Short problem:
Reproduce everything from the line containing "The image size is (1633, 1089)." down to the line containing "Action: pyautogui.click(x=1157, y=601)", both of those lines included, and leave the pictures out of your answer.

Exercise input:
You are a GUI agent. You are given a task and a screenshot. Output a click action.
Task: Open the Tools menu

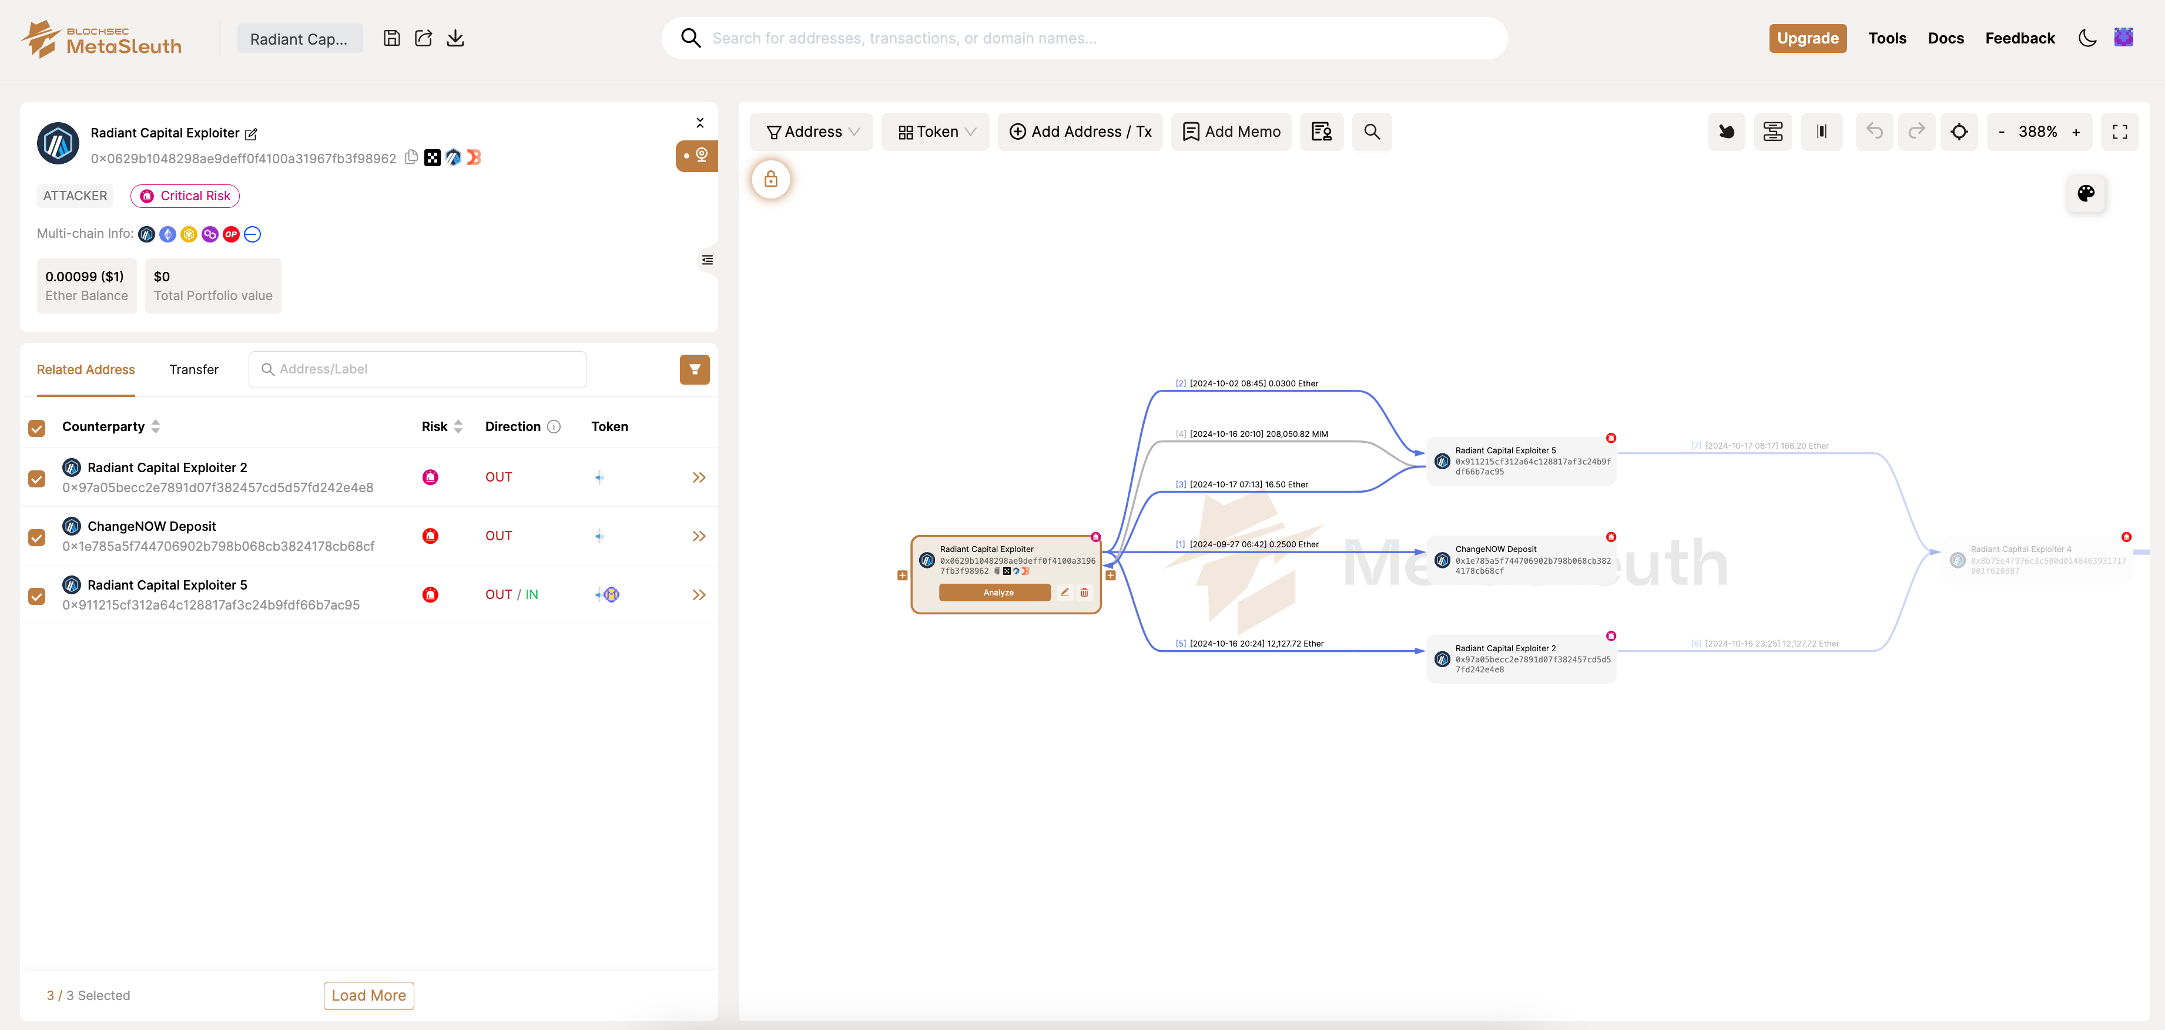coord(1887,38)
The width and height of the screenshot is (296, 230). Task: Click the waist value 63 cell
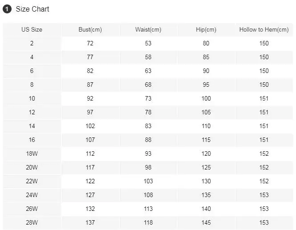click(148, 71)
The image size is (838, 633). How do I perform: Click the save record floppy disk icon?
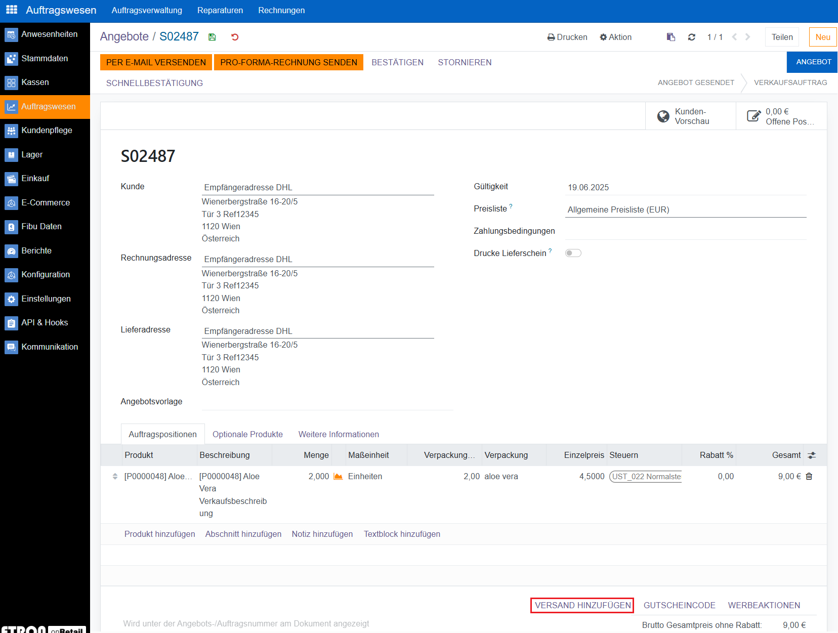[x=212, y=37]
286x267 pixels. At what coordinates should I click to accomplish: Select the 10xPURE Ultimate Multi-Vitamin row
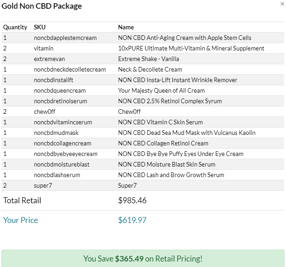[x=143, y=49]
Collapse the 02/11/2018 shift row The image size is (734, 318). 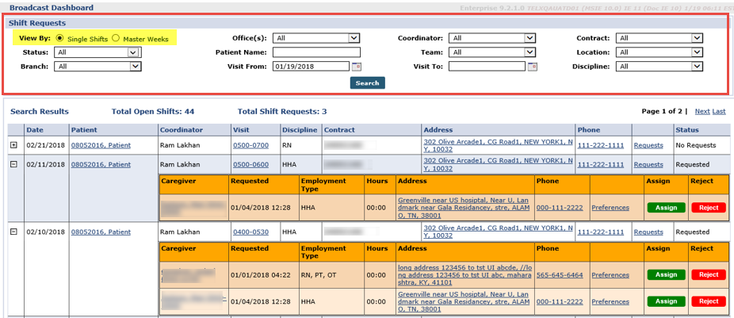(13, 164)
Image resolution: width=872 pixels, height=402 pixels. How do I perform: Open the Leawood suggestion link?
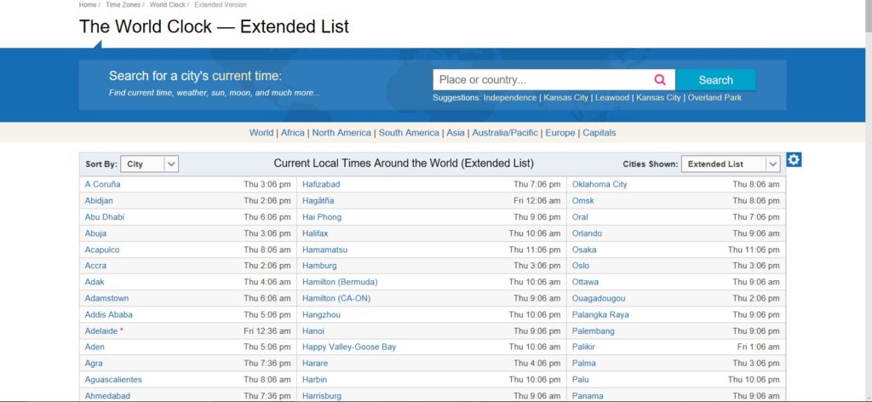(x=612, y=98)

* * *

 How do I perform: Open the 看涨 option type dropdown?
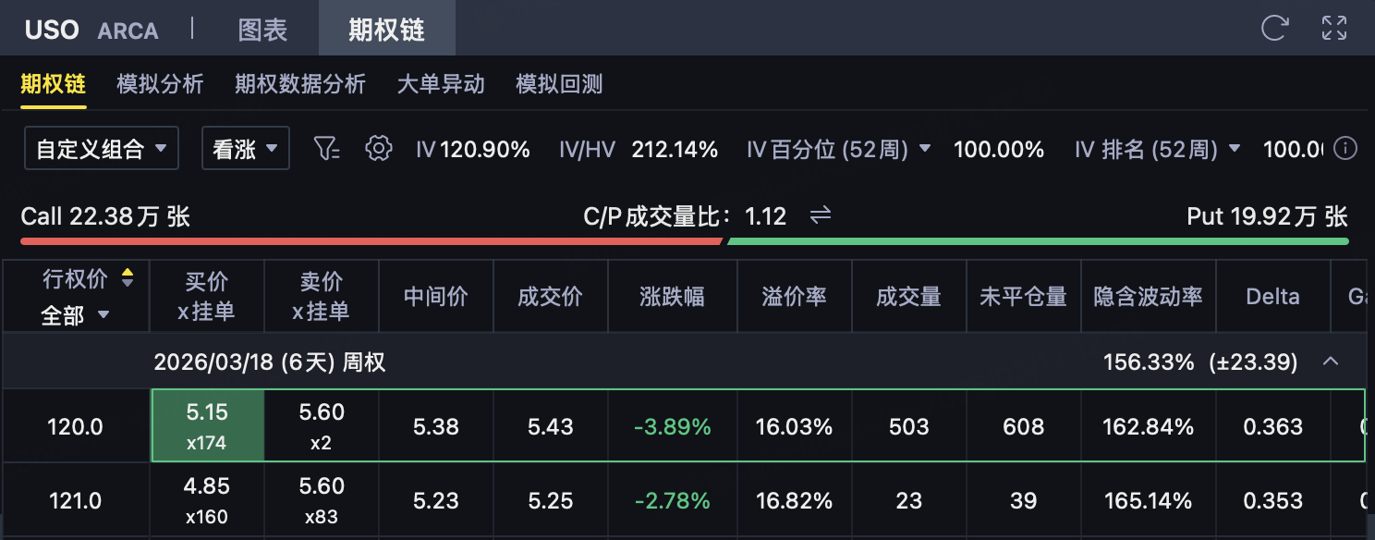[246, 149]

--

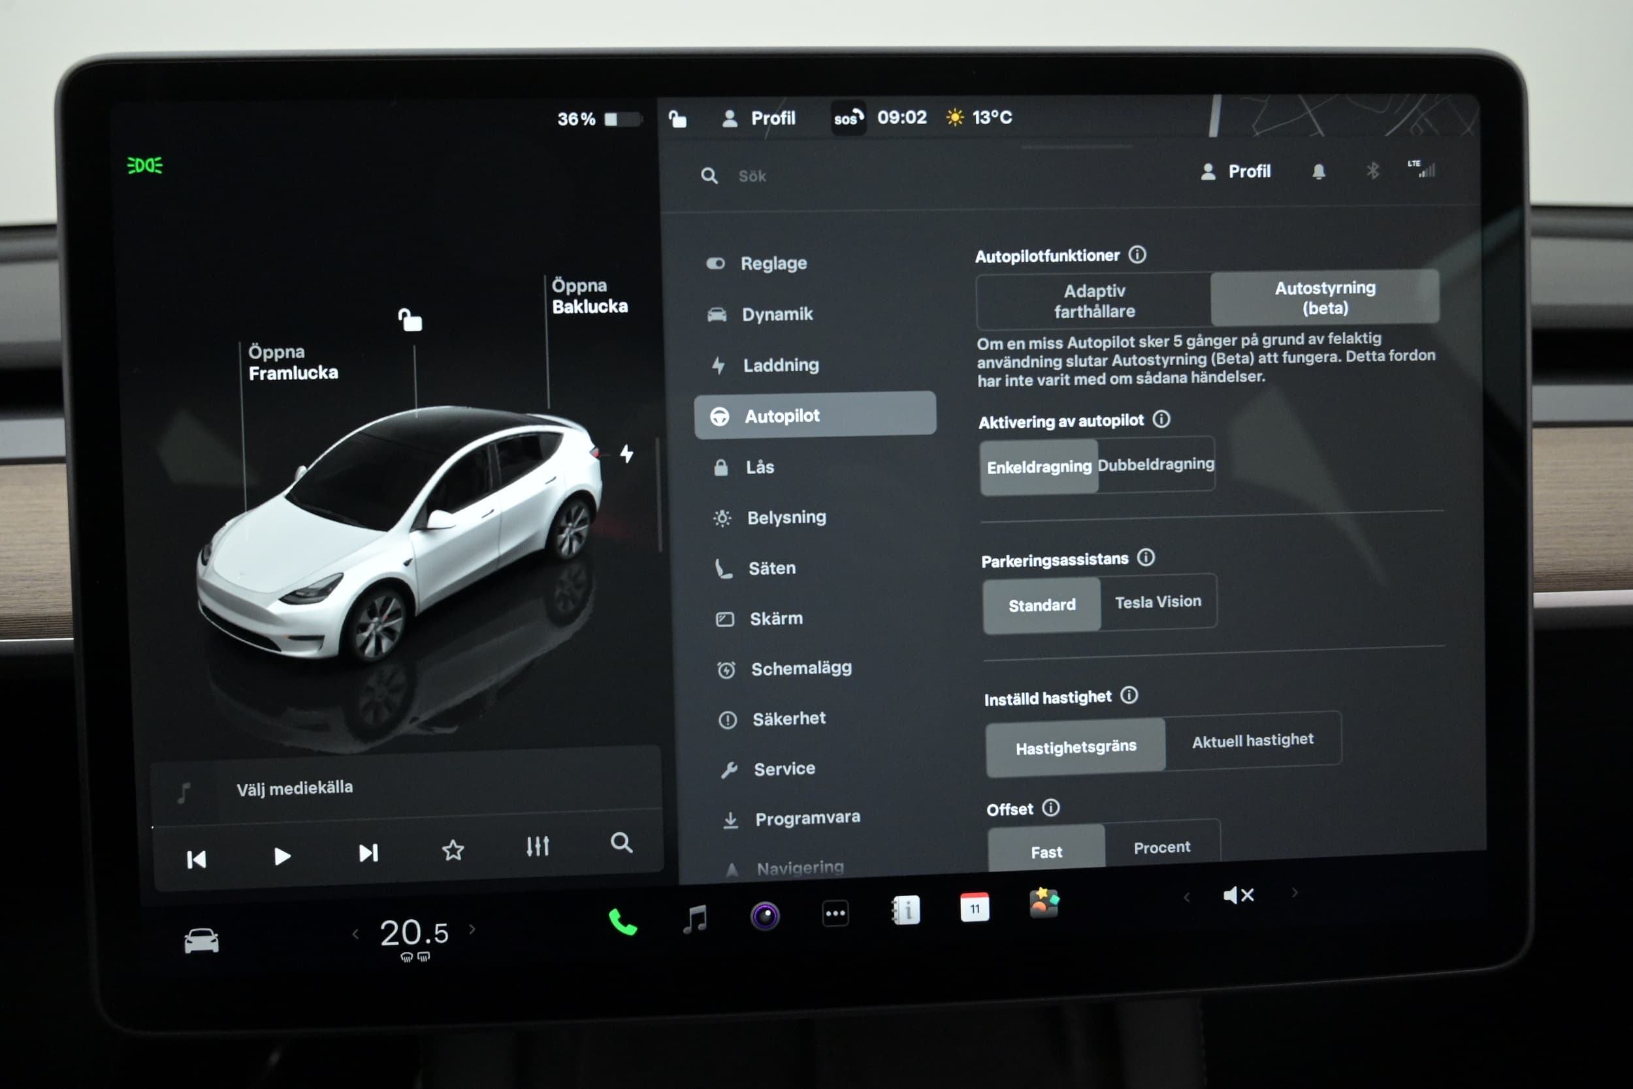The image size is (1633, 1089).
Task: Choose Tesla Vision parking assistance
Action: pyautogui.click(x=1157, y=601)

Reply:
The image size is (1633, 1089).
Task: Choose Tesla Vision parking assistance
Action: pyautogui.click(x=1157, y=601)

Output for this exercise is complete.